This Secret Maze PCB Is a Hardware Game with Just Four LEDs for the Display
With triple-A video games getting closer and closer to photorealistic graphics, it’s hard to imagine a time when a few thousand monochrome…
With triple-A video games getting closer and closer to photorealistic graphics, it’s hard to imagine a time when a few thousand monochrome pixels was considered cutting-edge. However, despite their lack of fancy graphics, retro video game fans know that a lot of fantastic games were created with those limitations.
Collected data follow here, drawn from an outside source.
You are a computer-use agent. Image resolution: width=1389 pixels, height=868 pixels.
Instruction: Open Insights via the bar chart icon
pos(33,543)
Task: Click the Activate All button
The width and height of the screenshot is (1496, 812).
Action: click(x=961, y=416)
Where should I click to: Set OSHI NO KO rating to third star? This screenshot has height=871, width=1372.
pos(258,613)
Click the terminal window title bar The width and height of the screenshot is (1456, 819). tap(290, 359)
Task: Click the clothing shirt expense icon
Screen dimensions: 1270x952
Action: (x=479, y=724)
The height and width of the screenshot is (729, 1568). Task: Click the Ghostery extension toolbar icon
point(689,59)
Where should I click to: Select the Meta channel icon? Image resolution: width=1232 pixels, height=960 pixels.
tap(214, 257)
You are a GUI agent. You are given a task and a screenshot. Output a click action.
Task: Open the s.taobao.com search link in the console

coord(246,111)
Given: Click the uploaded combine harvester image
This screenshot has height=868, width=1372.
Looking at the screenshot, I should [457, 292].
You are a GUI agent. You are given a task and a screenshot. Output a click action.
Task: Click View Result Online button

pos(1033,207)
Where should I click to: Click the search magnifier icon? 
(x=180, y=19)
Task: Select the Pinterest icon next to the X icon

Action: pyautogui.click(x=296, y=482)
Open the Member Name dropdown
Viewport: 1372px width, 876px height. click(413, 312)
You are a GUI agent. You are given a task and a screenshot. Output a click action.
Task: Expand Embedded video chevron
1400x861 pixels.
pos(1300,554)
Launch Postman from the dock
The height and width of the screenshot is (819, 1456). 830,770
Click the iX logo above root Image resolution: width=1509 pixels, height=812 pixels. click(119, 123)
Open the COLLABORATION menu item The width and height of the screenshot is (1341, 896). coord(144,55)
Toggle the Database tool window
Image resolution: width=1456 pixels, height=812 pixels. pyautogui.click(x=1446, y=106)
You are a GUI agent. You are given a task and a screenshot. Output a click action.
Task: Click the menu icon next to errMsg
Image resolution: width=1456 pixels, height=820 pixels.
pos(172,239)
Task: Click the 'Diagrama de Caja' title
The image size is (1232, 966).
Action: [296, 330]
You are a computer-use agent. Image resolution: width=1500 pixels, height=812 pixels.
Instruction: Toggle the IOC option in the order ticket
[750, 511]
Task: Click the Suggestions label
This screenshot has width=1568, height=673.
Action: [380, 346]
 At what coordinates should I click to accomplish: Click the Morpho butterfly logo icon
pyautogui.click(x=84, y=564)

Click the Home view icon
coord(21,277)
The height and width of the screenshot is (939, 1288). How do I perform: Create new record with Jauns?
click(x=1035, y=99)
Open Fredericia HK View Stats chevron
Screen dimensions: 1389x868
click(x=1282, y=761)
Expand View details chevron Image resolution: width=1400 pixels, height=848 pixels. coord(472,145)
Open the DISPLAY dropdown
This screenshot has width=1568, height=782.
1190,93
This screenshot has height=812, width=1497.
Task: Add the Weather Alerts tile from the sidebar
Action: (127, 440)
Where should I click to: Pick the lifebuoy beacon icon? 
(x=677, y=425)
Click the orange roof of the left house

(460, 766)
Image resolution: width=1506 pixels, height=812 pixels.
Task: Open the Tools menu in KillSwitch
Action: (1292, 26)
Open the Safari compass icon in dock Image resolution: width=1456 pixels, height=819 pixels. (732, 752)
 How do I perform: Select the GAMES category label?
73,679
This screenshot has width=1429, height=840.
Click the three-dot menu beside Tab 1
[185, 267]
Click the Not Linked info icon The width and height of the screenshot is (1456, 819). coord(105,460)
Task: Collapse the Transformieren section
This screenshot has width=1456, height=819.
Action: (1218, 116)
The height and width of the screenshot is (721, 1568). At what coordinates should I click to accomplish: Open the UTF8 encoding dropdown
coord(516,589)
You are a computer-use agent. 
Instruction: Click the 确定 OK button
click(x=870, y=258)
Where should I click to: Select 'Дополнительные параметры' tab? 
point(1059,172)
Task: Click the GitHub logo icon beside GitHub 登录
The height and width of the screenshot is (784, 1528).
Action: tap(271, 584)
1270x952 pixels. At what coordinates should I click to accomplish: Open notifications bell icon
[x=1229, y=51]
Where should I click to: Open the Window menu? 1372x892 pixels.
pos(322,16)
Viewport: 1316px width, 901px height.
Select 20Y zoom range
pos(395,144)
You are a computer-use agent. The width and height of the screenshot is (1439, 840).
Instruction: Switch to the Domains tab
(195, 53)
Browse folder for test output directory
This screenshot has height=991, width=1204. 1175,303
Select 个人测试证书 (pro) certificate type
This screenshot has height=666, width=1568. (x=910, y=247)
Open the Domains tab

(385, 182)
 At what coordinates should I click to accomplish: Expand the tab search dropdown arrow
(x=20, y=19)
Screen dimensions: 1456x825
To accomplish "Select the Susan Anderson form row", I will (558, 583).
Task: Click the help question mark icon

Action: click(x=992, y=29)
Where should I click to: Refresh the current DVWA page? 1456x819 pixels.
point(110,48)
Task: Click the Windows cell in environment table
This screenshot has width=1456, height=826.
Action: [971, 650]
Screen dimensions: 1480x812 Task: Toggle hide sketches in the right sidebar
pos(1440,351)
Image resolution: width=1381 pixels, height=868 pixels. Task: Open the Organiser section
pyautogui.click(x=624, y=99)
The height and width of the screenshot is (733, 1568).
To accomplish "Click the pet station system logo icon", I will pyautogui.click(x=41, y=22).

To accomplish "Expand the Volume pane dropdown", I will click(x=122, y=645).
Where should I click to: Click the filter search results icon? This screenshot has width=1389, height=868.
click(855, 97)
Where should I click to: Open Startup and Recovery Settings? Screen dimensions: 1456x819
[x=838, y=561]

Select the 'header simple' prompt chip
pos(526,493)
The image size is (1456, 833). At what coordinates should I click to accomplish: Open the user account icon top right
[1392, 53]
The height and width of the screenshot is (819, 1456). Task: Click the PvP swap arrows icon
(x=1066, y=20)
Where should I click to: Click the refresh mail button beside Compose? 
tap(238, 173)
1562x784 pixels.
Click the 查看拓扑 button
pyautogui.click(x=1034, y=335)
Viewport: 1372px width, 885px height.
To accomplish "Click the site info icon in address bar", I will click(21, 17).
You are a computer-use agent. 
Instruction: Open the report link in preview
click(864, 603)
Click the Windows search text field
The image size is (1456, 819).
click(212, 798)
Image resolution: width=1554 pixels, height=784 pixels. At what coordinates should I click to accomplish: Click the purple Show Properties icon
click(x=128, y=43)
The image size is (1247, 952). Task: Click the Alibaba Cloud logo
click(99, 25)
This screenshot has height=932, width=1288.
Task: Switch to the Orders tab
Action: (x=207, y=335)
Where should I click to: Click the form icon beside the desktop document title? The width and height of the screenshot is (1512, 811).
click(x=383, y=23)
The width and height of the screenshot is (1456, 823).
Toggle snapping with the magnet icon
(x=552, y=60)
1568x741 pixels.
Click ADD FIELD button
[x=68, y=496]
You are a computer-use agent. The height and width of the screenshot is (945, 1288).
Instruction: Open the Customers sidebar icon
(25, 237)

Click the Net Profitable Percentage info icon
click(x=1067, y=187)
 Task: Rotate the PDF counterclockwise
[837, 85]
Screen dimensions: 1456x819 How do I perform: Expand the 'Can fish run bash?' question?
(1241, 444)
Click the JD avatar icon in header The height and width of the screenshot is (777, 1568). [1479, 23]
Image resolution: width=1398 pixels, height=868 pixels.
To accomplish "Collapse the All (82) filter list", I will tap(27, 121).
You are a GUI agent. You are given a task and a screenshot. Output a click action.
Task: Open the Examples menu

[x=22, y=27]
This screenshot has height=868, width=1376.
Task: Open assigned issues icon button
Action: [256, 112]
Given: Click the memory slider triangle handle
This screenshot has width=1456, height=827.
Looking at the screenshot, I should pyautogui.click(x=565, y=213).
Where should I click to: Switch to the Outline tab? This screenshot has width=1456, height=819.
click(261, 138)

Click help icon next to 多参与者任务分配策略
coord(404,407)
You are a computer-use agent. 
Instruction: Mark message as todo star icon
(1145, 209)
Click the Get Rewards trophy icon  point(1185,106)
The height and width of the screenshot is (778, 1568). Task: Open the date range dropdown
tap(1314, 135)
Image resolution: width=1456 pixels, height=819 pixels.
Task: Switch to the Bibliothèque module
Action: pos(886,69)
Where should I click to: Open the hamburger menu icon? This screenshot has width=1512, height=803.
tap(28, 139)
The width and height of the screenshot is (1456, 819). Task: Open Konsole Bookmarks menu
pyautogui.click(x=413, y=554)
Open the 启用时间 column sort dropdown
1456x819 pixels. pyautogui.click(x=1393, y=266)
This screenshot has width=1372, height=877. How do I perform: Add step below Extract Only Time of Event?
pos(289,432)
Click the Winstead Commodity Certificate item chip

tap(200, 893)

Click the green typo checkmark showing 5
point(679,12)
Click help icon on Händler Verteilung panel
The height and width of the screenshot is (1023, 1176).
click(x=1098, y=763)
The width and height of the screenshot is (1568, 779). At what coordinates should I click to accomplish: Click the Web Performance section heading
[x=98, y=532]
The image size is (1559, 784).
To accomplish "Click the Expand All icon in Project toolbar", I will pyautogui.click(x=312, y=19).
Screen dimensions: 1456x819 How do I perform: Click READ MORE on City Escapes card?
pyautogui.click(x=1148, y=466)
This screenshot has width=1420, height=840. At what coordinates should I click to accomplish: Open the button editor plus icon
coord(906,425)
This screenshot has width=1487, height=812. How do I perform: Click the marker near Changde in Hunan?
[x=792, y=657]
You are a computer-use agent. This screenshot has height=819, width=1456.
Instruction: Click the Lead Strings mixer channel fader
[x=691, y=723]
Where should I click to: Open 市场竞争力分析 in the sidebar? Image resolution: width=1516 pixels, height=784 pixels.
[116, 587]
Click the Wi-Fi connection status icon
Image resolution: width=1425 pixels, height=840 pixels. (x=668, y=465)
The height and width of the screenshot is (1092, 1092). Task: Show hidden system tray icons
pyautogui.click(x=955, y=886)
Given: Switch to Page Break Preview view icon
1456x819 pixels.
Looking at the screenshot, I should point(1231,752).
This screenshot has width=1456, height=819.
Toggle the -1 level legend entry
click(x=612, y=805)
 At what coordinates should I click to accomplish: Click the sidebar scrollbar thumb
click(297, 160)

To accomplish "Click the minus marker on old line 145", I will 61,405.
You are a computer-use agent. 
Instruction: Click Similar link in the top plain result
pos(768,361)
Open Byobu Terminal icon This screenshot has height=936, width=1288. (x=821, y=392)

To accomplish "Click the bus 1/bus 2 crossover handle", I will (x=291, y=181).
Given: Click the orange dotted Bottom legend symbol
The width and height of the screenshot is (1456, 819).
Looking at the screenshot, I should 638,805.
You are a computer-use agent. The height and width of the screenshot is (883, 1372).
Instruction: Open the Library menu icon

Clearly, graphics do not a good game make.
To push that ideal to its limits, David Johnson-Davies of Technoblogy has created a game called Secret Maze that is played with a display consisting of just four LEDs. Secret Maze is built on a custom PCB that uses an ATtiny85 for logic, and a coin cell battery for power. Four buttons provide input, and a piezo buzzer is the sum of the sound output.
The game itself is a maze with walls on 1–3 sides at each point. The LEDs represent a wall blocking the path in that direction, and pushing a button allows you to move forward if there isn’t a wall in the way. The challenge of the game is building a map of the maze in your mind, so that you can backtrack and explore new paths if you get to a dead end. A sleep function is built-in, so the game will automatically power down if a button isn’t pushed for 30 seconds.
What’s really great about this project is that it proves that a fun and challenging game can be made with extremely limited hardware. As new games become increasingly more complex, developers can learn something from Johnson-Davies’ ability to create a game with so little. If you want to build your own Secret Maze PCB, he has provided the files on GitHub.